200万部のベストセラーと物理学の博士号をもつイタリアの小説家による、緊急事態宣言下の日本の人々への示唆に満ちた傑作エッセイ。
日本語版には、後日談となるあとがきを特別掲載。(Amazonより)
ちょっと読むの遅いかなとも思ったけど、コロナ禍での即時性を超える普遍的に大切なことが綴られていた。
改めて思い返すと、誰も想像していなかったこんな世界になってもう2年が経とうとしていて、その中で外国の当初の様子を知るのはいい機会だった。
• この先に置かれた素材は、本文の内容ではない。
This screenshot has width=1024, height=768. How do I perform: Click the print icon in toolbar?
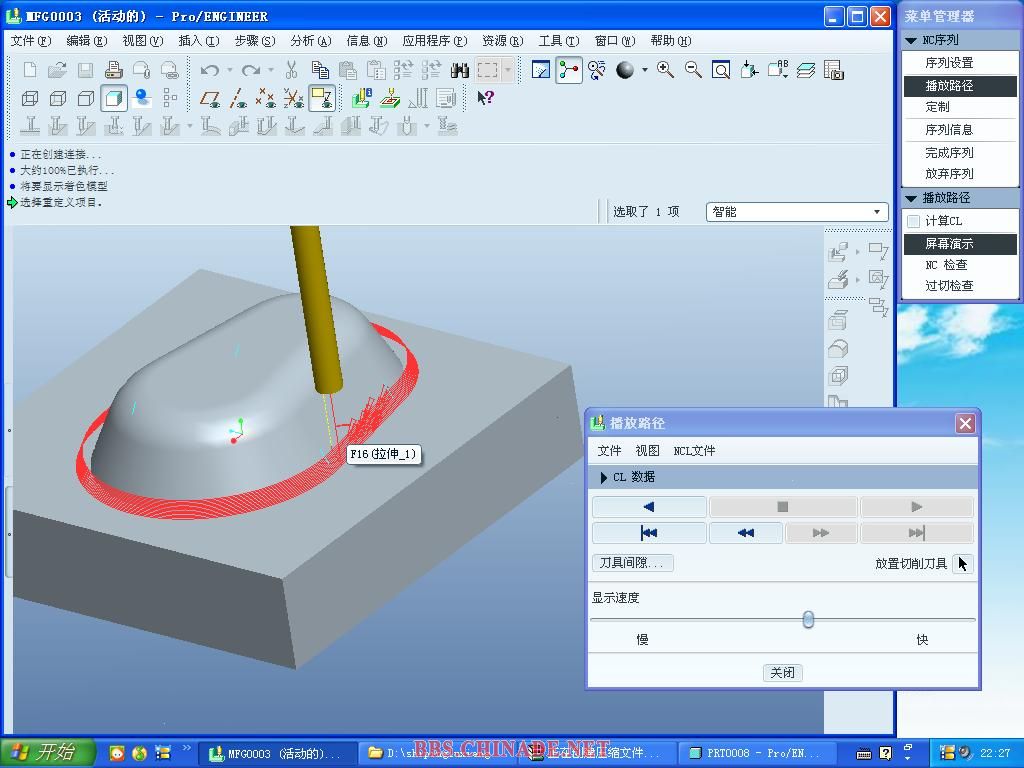tap(113, 70)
当時の人々の不安感や、侮り方、他国に対する差別など、今となってはある程度冷静に考えられることに対する混沌とした様子は、もちろん日本でも当てはまっていたんだなとも考えさせられる。
その中で著者は、自身のフィールドである数学的な思考方法で、未曾有の状況に立ち臨もうとしていた。
「R0(基本的再生産数)を下げることこそ我慢の数学的意義」など、対策と期待できる効果を論理的に考えていた。
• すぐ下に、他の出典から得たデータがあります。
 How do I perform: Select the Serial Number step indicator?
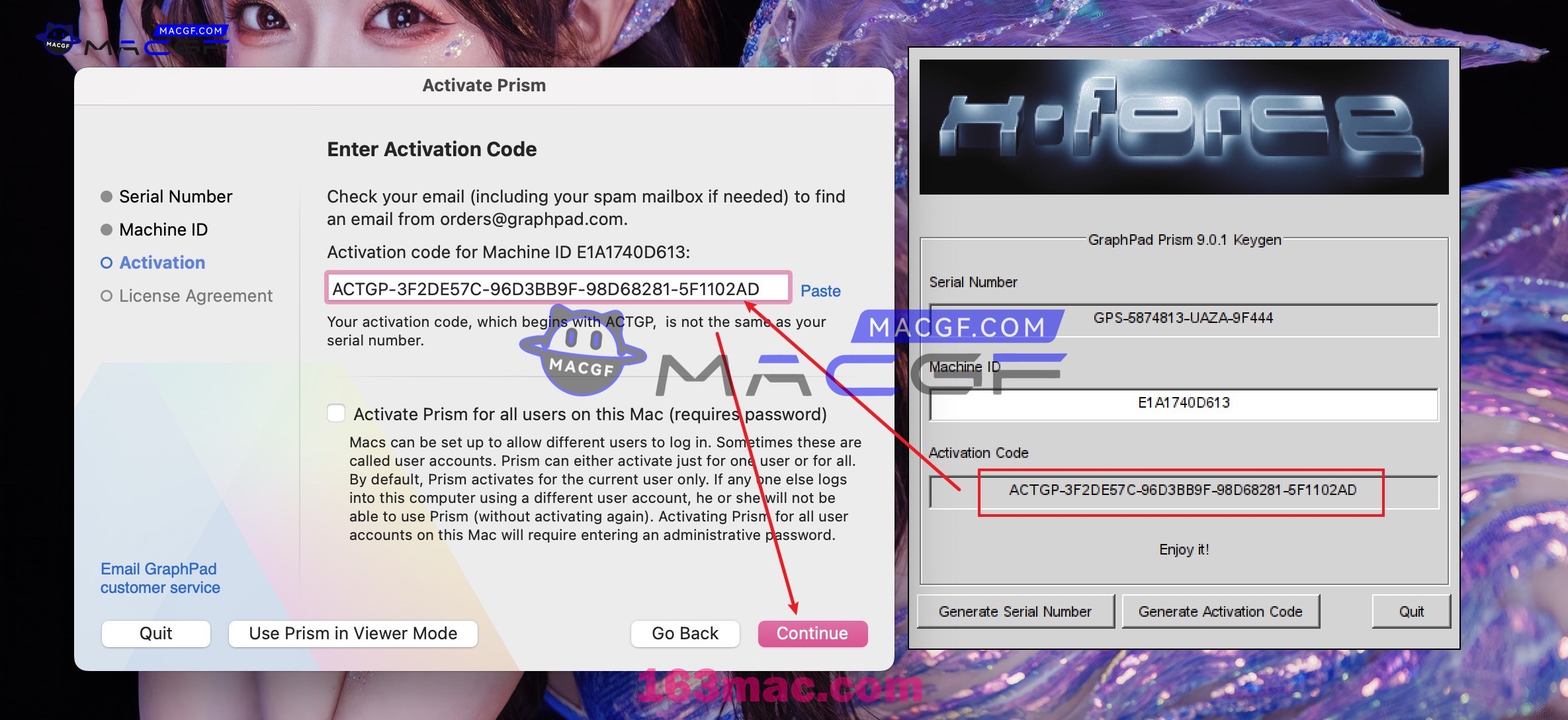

また、偏見や言葉の使い方で取るべき行動や考え方が歪められていることに対しても、事実や今までの人類の道のりと照らし合わせて、あくまでニュートラルに捉えようとしている。
しかしそれだけではなく、この作品の中にはコロナ禍という特殊な状況だからこそ、自分たちの生活を一度立ち止まって振り返ることの重要性も説いている。
それは著者あとがきに「コロナウイルスがすぎたあとも、僕が忘れたくないこと」として記されている。
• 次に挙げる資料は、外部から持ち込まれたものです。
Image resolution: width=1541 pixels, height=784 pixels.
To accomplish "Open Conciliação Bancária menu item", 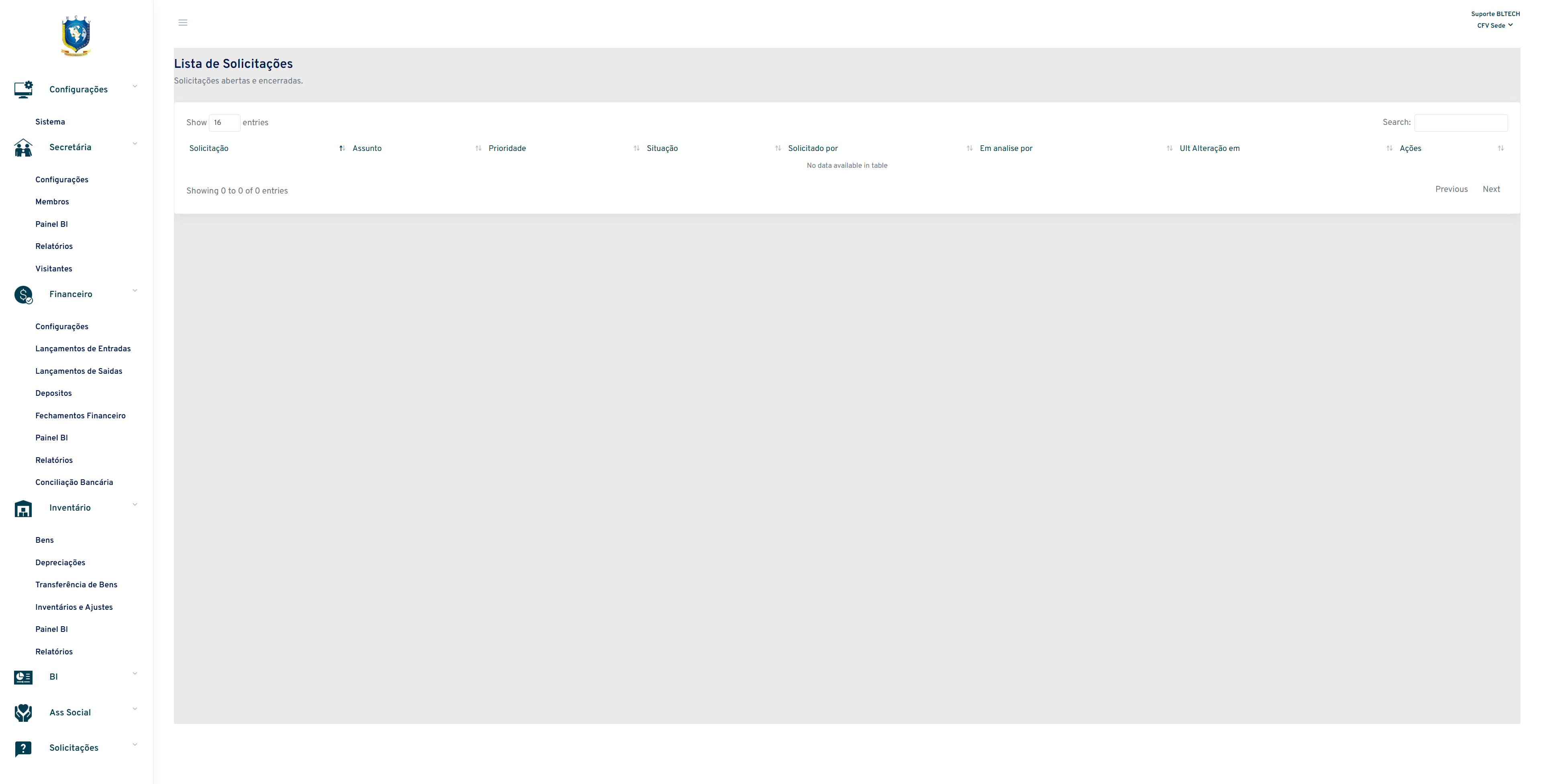I will (x=73, y=483).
もしも、僕たちがあえて今から、もとに戻ってほしくないことについて考えない限りは、そうなってしまうはずだ。まずはめいめいが自分のために、そしていつかは一緒に考えてみよう。僕にはどうしたらこの非人道的な資本主義をもう少し優しいシステムにできるのかも、経済システムがどうすれば変化するのかも、人間が環境とのつきあい方をどう変えるべきなのかもわからない。実のところ、自分の行動を変える自信すらない。でも、これだけは断言できる。まずは進んで考えてみなければ、そうした物事はひとつとして実現できない。
大きな問題について難しく提言するのではなく、勇気あるシンプルさと明快さと客観的な視点で、読み手に大事なことを深く教えてくれる名作。
コロナが終息したとしても、読み返して次の「まさかの事態」に備えたい。